#### Extracted text
BEGIN

MythBusting -- We Agree! Ruby is Awesome!
With all the disagreement over the past few days, it might seem like Merb and Rails are worlds apart. But David's latest post demonstrates what I've been saying all along: we're more alike than different.
In the latest installment, he takes on the myth that "Rails is hard because of Ruby". Effectively, a bunch of people are comfortable in their language of choice (PHP, Java, Perl) and prefer to switch over to an MVC clone in their language of choice than learn the big bad scary Ruby.
As David succinctly argued, Ruby is just not that hard a language to learn. It's better organized than PHP (with its absurdly large global namespace) and less ceremonious than Java (no IStrategyBuilderFactories here).
And what's fantastic about Ruby is how quickly and simply new programmers are exposed to advanced concepts like lambdas. Because iteration is accomplished in Ruby almost exclusively with blocks, it's near impossible to spend even a day in Ruby without learning what blocks are. Spend a little more time with Ruby, and the power of the closures that come along with lambdas becomes obvious. All without the need for an extensive study of the CS benefits of the construct.
Ruby is so easy, in fact, that the slim Learn to Program tome is written using Ruby as a base. It's so straight forward that my wife, who's hardly a programmer, was writing a program to count down "99 bottles of beer on the wall" within a few hours of picking up the book (and was even embellishing the program with a few interactive touches :-D )
Finally, implicit in the "I don't want Rails because it's Ruby" claim is the oft-heard myth that Ruby is slow. As I explained in my keynote at MerbCamp, Ruby does very well even compared with raw PHP. But when you compare Ruby frameworks (even Rails) against CakePHP, Rails destroys the competition. And Merb does even better. That's because PHP's fundamental architecture does not play very well with large frameworks, while Ruby deployment options can manage a fairly large framework with very small runtime impact.
What I showed at MerbCamp was that it was possible to squeeze up to 4,000 requests per second through the Merb stack, or around 1,500 requests per second when going through a controller and template, but that frameworks like CakePHP got only about 100 requests per second, even with a code accelerator.
Bottom line: don't let anyone tell you that Ruby web applications need be slow. The language itself is certainly slow, but I don't see a ton of Fibonacci web applications being built, so the real question is about where the bottlenecks are, and Ruby acquits itself very well.

END

#### Exercise instructions
Answer from the Ruby myth-busting post:
(a) What feature of PHP does the post point to when saying Ruby is better organized?
(b) Within a few hours of picking up Learn to Program, what program was the author's wife writing?
(c) About how many requests per second did frameworks like CakePHP get, according to the MerbCamp results?
None of the rows are needed here.

Collected data:
BEGIN

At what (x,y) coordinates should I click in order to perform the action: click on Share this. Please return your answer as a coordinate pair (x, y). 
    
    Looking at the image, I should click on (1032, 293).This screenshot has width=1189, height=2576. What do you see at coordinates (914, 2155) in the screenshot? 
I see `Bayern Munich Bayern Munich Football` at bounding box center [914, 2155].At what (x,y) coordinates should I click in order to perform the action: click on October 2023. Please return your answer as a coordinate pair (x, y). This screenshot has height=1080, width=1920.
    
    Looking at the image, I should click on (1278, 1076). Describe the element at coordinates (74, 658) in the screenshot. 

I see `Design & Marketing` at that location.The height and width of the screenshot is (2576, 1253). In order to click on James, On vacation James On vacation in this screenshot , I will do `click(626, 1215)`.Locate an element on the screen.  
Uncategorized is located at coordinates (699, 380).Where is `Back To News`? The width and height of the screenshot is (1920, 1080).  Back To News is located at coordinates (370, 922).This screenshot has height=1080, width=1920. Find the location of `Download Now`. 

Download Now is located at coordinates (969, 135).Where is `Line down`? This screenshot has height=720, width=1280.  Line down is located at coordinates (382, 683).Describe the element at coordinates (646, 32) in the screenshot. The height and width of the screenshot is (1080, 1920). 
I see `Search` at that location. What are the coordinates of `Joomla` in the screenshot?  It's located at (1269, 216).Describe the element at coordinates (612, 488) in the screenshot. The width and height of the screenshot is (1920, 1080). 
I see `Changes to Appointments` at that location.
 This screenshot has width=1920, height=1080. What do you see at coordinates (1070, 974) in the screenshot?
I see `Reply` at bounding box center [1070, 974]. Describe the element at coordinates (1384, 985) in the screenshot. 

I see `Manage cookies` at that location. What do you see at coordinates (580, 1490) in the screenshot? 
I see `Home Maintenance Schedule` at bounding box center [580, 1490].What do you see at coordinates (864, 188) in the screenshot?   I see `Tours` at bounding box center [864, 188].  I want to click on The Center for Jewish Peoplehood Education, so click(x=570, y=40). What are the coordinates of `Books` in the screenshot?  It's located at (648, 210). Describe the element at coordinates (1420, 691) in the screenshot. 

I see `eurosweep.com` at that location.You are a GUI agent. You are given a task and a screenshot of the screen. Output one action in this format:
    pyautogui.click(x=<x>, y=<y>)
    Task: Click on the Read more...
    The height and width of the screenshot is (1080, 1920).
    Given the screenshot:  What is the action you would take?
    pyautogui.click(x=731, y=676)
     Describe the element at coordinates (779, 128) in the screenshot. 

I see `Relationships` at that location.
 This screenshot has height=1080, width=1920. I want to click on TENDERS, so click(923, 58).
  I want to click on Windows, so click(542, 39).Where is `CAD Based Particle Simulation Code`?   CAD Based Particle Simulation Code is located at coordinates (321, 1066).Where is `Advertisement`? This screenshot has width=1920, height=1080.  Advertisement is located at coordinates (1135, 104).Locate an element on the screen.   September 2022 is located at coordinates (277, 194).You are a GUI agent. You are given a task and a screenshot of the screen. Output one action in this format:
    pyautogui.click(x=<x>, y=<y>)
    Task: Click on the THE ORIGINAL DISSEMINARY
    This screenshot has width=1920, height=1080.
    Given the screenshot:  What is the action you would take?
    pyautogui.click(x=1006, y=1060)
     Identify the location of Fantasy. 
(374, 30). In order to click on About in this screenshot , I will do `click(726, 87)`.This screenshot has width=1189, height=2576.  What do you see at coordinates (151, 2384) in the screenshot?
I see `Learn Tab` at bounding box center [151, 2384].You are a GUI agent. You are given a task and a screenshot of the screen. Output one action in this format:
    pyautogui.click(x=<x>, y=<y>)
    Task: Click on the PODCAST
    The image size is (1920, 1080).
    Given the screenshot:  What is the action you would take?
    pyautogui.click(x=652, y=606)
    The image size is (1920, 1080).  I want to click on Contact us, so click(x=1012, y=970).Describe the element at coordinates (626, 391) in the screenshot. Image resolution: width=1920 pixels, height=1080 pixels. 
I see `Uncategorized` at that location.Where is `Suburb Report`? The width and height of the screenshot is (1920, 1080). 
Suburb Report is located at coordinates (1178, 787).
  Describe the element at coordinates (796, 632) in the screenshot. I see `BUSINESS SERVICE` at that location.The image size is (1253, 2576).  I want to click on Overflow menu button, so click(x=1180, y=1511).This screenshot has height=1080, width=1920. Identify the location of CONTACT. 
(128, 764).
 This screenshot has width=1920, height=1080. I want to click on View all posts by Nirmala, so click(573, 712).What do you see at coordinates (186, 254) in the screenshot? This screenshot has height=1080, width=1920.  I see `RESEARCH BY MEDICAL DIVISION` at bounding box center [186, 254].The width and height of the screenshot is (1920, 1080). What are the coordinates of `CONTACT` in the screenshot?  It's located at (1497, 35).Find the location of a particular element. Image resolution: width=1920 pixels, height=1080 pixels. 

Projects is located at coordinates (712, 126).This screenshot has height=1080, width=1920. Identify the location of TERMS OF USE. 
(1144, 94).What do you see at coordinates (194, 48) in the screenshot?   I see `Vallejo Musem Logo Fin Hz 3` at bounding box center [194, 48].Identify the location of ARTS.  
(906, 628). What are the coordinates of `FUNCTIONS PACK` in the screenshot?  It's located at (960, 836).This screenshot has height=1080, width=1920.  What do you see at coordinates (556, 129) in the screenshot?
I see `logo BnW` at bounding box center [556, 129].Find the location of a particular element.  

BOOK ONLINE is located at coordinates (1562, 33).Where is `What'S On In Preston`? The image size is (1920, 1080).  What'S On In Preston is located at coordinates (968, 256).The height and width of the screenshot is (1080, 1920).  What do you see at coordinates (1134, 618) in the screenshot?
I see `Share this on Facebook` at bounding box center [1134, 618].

END

#### Solution to this task
(a) Its absurdly large global namespace.
(b) A program to count down "99 bottles of beer on the wall."
(c) About 100 requests per second, even with a code accelerator.